◆ **WORK INSTRUCTIONS**: The response must reproduce every record in full.

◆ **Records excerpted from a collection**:
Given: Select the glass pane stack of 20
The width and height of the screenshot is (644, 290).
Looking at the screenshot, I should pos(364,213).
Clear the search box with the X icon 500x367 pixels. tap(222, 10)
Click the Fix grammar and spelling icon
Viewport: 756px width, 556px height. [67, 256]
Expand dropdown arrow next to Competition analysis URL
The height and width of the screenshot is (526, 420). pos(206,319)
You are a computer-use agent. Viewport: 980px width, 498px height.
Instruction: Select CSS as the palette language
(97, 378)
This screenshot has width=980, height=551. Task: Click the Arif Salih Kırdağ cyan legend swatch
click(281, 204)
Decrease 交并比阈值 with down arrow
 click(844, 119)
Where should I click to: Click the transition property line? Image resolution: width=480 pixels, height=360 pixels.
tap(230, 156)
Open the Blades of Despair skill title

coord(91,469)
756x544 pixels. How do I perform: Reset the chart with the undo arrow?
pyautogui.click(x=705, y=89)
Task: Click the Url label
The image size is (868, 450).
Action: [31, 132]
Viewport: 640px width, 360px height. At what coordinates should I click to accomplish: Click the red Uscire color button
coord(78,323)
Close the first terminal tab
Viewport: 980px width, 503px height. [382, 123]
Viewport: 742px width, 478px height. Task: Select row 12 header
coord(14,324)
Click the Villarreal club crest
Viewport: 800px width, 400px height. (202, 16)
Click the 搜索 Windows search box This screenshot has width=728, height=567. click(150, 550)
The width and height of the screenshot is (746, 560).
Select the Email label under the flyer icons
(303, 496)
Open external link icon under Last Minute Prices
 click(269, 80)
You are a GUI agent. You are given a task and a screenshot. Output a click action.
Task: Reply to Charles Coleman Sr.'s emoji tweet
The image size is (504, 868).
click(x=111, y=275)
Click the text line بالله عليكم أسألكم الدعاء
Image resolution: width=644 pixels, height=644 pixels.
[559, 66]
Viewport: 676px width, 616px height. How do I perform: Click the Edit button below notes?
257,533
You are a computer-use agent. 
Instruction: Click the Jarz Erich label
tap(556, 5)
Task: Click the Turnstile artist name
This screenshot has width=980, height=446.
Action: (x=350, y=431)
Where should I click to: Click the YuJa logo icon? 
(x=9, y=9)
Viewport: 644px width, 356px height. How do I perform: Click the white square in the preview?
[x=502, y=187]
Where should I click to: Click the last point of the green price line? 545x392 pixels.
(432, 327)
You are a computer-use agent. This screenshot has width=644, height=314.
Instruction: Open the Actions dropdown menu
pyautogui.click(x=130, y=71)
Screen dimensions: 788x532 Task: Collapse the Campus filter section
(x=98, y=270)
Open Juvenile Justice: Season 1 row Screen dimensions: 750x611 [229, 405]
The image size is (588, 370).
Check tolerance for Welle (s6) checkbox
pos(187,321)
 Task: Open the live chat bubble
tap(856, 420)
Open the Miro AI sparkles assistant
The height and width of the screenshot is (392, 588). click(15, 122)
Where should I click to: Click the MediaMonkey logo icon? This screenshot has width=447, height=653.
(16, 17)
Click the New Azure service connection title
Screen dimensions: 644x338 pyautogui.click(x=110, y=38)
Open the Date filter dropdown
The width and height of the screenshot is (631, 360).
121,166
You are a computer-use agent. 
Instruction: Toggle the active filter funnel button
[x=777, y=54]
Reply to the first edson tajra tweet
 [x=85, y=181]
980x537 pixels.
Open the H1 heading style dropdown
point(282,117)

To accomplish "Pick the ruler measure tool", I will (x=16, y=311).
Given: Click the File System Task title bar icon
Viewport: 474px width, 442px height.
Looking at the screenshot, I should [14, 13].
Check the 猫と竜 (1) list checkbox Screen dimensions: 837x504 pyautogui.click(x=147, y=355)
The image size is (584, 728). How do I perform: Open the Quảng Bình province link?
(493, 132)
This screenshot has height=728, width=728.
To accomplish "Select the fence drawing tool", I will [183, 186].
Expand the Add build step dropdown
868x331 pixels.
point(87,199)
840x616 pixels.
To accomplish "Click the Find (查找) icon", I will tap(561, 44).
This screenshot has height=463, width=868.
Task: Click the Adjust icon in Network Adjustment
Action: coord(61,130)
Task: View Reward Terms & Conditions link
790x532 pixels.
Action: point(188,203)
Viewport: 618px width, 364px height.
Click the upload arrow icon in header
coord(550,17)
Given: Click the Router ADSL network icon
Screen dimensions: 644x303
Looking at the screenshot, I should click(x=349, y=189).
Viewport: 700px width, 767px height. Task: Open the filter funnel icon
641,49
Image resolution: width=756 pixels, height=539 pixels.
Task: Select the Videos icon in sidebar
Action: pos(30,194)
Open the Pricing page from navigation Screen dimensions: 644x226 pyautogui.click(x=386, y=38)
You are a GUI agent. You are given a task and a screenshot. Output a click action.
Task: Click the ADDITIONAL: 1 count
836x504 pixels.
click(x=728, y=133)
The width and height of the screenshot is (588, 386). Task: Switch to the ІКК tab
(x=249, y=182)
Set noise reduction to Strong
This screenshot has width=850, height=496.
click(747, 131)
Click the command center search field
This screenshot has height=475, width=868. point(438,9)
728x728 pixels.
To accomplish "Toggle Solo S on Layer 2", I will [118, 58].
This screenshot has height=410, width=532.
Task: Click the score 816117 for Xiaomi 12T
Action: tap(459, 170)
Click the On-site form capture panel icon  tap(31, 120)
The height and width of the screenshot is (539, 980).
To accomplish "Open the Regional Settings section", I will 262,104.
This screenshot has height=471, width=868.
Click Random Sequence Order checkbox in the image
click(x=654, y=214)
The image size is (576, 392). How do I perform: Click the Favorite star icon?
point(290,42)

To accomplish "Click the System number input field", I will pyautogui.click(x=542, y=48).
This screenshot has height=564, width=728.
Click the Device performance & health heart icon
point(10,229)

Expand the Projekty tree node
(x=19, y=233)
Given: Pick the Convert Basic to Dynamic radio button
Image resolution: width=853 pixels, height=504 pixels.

◆ **WORKED SOLUTION**:
Given: Select the glass pane stack of 20
The width and height of the screenshot is (644, 290).
Looking at the screenshot, I should pos(364,213).
Clear the search box with the X icon 500x367 pixels. tap(222, 10)
Click the Fix grammar and spelling icon
Viewport: 756px width, 556px height. [67, 256]
Expand dropdown arrow next to Competition analysis URL
The height and width of the screenshot is (526, 420). pos(206,319)
You are a computer-use agent. Viewport: 980px width, 498px height.
Instruction: Select CSS as the palette language
(97, 378)
This screenshot has width=980, height=551. Task: Click the Arif Salih Kırdağ cyan legend swatch
click(281, 204)
Decrease 交并比阈值 with down arrow
 click(844, 119)
Where should I click to: Click the transition property line? Image resolution: width=480 pixels, height=360 pixels.
tap(230, 156)
Open the Blades of Despair skill title

coord(91,469)
756x544 pixels. How do I perform: Reset the chart with the undo arrow?
pyautogui.click(x=705, y=89)
Task: Click the Url label
The image size is (868, 450).
Action: [31, 132]
Viewport: 640px width, 360px height. At what coordinates should I click to accomplish: Click the red Uscire color button
coord(78,323)
Close the first terminal tab
Viewport: 980px width, 503px height. [382, 123]
Viewport: 742px width, 478px height. Task: Select row 12 header
coord(14,324)
Click the Villarreal club crest
Viewport: 800px width, 400px height. (202, 16)
Click the 搜索 Windows search box This screenshot has width=728, height=567. click(150, 550)
The width and height of the screenshot is (746, 560).
Select the Email label under the flyer icons
(303, 496)
Open external link icon under Last Minute Prices
 click(269, 80)
You are a GUI agent. You are given a task and a screenshot. Output a click action.
Task: Reply to Charles Coleman Sr.'s emoji tweet
The image size is (504, 868).
click(x=111, y=275)
Click the text line بالله عليكم أسألكم الدعاء
Image resolution: width=644 pixels, height=644 pixels.
[559, 66]
Viewport: 676px width, 616px height. How do I perform: Click the Edit button below notes?
257,533
You are a computer-use agent. 
Instruction: Click the Jarz Erich label
tap(556, 5)
Task: Click the Turnstile artist name
This screenshot has width=980, height=446.
Action: (x=350, y=431)
Where should I click to: Click the YuJa logo icon? 
(x=9, y=9)
Viewport: 644px width, 356px height. How do I perform: Click the white square in the preview?
[x=502, y=187]
Where should I click to: Click the last point of the green price line? 545x392 pixels.
(432, 327)
You are a computer-use agent. This screenshot has width=644, height=314.
Instruction: Open the Actions dropdown menu
pyautogui.click(x=130, y=71)
Screen dimensions: 788x532 Task: Collapse the Campus filter section
(x=98, y=270)
Open Juvenile Justice: Season 1 row Screen dimensions: 750x611 [229, 405]
The image size is (588, 370).
Check tolerance for Welle (s6) checkbox
pos(187,321)
 Task: Open the live chat bubble
tap(856, 420)
Open the Miro AI sparkles assistant
The height and width of the screenshot is (392, 588). click(15, 122)
Where should I click to: Click the MediaMonkey logo icon? This screenshot has width=447, height=653.
(16, 17)
Click the New Azure service connection title
Screen dimensions: 644x338 pyautogui.click(x=110, y=38)
Open the Date filter dropdown
The width and height of the screenshot is (631, 360).
121,166
You are a computer-use agent. 
Instruction: Toggle the active filter funnel button
[x=777, y=54]
Reply to the first edson tajra tweet
 [x=85, y=181]
980x537 pixels.
Open the H1 heading style dropdown
point(282,117)

To accomplish "Pick the ruler measure tool", I will (x=16, y=311).
Given: Click the File System Task title bar icon
Viewport: 474px width, 442px height.
Looking at the screenshot, I should [14, 13].
Check the 猫と竜 (1) list checkbox Screen dimensions: 837x504 pyautogui.click(x=147, y=355)
The image size is (584, 728). How do I perform: Open the Quảng Bình province link?
(493, 132)
This screenshot has height=728, width=728.
To accomplish "Select the fence drawing tool", I will [183, 186].
Expand the Add build step dropdown
868x331 pixels.
point(87,199)
840x616 pixels.
To accomplish "Click the Find (查找) icon", I will tap(561, 44).
This screenshot has height=463, width=868.
Task: Click the Adjust icon in Network Adjustment
Action: coord(61,130)
Task: View Reward Terms & Conditions link
790x532 pixels.
Action: point(188,203)
Viewport: 618px width, 364px height.
Click the upload arrow icon in header
coord(550,17)
Given: Click the Router ADSL network icon
Screen dimensions: 644x303
Looking at the screenshot, I should click(x=349, y=189).
Viewport: 700px width, 767px height. Task: Open the filter funnel icon
641,49
Image resolution: width=756 pixels, height=539 pixels.
Task: Select the Videos icon in sidebar
Action: pos(30,194)
Open the Pricing page from navigation Screen dimensions: 644x226 pyautogui.click(x=386, y=38)
You are a GUI agent. You are given a task and a screenshot. Output a click action.
Task: Click the ADDITIONAL: 1 count
836x504 pixels.
click(x=728, y=133)
The width and height of the screenshot is (588, 386). Task: Switch to the ІКК tab
(x=249, y=182)
Set noise reduction to Strong
This screenshot has width=850, height=496.
click(747, 131)
Click the command center search field
This screenshot has height=475, width=868. point(438,9)
728x728 pixels.
To accomplish "Toggle Solo S on Layer 2", I will [118, 58].
This screenshot has height=410, width=532.
Task: Click the score 816117 for Xiaomi 12T
Action: tap(459, 170)
Click the On-site form capture panel icon  tap(31, 120)
The height and width of the screenshot is (539, 980).
To accomplish "Open the Regional Settings section", I will 262,104.
This screenshot has height=471, width=868.
Click Random Sequence Order checkbox in the image
click(x=654, y=214)
The image size is (576, 392). How do I perform: Click the Favorite star icon?
point(290,42)

To accomplish "Click the System number input field", I will pyautogui.click(x=542, y=48).
This screenshot has height=564, width=728.
Click the Device performance & health heart icon
point(10,229)

Expand the Projekty tree node
(x=19, y=233)
Given: Pick the Convert Basic to Dynamic radio button
Image resolution: width=853 pixels, height=504 pixels.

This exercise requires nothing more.